In particolare, per quanto riguarda questo aspetto, certo, ad ora un modello centrato, sostanzialmente, su una consistente diffusione di assegni di accompagnamento e sul ricorso a badanti, più o meno in regola (Da Roit, e Weicht, 2013; Gori, 2017), può sembrare sostanzialmente ragionevole: i costi per le famiglie sono sostenibili; gli anziani non sono ‘confinati’ in RSA; ci sono comunque familiari che gestiscono/controllano le badanti evitando i rischi connessi ad un rapporto a due, ‘senza’ testimoni; la spesa per il pubblico è certamente minore che se si implementassero politiche forti sia domiciliari che residenziali, ecc..
Tuttavia, nel medio-lungo periodo, in una situazione connotata, da un lato, da una minor copertura economica dopo la pensione, dall’altro da famiglie sempre meno presenti, tale modello non potrà che mostrare tutte le sue problematicità e tutte le sue inadeguatezze (Mazzola et al., 2015; Gori, 2017).
Bibliografia
Censis (2019), 53° Rapporto sulla situazione sociale del Paese/2019, Roma, Censis.
Da Roit B., Weicht B. (2013), Migrant Care Work and Care, Migration and Employment Regimes: A Fuzzy-Set Analysis, Journal of European Social Policy, 23.
Facchini C., Rampazi M., (2006), Generazioni ad un passaggio d’epoca. Certezze e precarietà nei racconti degli ultrasessantenni, in F. Ruggeri (a cura di), La memoria del futuro. Soggetti fragili e possibilità di azione, Milano, Franco Angeli.
Facchini C., Mingione E. (2011), Il cambiamento della morfologia sociale come matrice di nuovi rischi, in Carabelli G., Facchini C. (a cura di), Il modello lombardo di Welfare.
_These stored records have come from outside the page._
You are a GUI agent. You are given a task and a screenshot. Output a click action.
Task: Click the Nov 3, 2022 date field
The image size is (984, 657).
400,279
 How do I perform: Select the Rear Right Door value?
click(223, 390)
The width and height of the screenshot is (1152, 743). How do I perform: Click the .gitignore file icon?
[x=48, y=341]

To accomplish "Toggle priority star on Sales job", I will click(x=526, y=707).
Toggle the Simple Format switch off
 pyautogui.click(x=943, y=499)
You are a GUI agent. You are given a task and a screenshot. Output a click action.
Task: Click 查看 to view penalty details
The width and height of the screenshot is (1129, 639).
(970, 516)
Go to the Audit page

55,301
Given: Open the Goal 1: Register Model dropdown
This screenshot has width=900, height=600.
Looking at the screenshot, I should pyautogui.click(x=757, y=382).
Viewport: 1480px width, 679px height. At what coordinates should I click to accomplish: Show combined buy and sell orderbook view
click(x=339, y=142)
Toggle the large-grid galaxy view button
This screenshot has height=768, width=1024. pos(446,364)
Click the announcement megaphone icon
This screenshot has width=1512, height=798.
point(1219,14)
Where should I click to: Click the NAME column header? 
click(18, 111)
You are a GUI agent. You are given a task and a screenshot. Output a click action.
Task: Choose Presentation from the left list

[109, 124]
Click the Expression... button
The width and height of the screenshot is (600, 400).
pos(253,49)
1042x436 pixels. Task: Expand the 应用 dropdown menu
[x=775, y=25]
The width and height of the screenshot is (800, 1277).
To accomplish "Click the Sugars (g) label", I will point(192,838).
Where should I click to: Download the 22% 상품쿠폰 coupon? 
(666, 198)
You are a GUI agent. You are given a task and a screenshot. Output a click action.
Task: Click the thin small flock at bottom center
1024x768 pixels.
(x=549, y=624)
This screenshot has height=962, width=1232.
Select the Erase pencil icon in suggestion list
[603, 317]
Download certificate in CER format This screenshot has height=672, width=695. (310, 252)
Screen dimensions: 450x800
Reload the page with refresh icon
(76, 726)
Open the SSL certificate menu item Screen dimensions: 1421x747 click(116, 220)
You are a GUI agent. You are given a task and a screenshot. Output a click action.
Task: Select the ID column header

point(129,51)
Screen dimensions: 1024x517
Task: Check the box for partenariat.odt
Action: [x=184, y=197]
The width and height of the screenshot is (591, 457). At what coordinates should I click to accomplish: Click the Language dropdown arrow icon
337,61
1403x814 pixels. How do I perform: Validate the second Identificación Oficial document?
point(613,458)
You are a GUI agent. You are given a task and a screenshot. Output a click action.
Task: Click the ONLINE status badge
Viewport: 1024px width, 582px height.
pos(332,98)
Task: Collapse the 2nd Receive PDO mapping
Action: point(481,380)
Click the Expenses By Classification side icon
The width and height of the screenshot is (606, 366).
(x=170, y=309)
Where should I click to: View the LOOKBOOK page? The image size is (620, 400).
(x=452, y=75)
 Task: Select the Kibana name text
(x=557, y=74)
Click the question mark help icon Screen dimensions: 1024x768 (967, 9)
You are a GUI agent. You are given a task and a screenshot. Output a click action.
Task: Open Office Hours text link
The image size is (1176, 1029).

Continuità, riassestamenti, prospettive, Milano, Franco Angeli.
Gori C. (2017), L’età dell’incertezza, in Network Non Autosufficienza (NNA) (a cura di), L’assistenza agli anziani non autosufficienti in Italia. 6° Rapporto, Santarcangelo di Romagna, Maggioli Editore.
Mannheim K. (1974), Il problema delle generazioni, in Id., Sociologia della conoscenza, Bari, Dedalo.